Appoggia il cucchiaio e spinge il piatto mezzo pieno lontano. Finalmente mi rivolge uno sguardo pieno: ha gli occhi chiari, gelidi e bellissimi, mi fissano con l'intensità intimidatoria di chi è abituato a vedere la gente tremare in sua presenza e se ne fa vanto.

"E che ti ha detto, il tuo amico ficcanaso?"

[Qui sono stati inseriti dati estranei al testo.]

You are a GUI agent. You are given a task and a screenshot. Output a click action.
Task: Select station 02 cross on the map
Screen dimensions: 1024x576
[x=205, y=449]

"Che rischio la vita solo a rivolgerti la parola." Sorride soddisfatta: "Ed io gli ho risposto che ne ho avuto le prove qualche giorno fa. E poi mi ha spiegato che Barton ti ha salvato il culo, rischiando il suo, quando invece doveva solo farti fuori. E che ora sei qui grazie a lui."

"Lo S.H.I.E.L.D. sta solo valutando quanto possa essergli utile. Un giorno verrai qui per il tuo spuntino illegale e non troverai più questo tavolo occupato."

"E Barton degradato."

"Probabilmente."

"Sembra ti dispiaccia."

"È un idiota, ma è un idiota molto valido. Uno di quegli uomini che vale la pena uccidere."

"E tu?"

"Sono una donna che vale la pena uccidere." C'era orgoglio nella sua voce, eppure nel suo sguardo intravidi il velo opaco della rassegnazione; è una cosa che mi affascina tutt'oggi nella sua ambivalenza: come si può essere fieri e sdegnati di sé stessi nello stesso momento?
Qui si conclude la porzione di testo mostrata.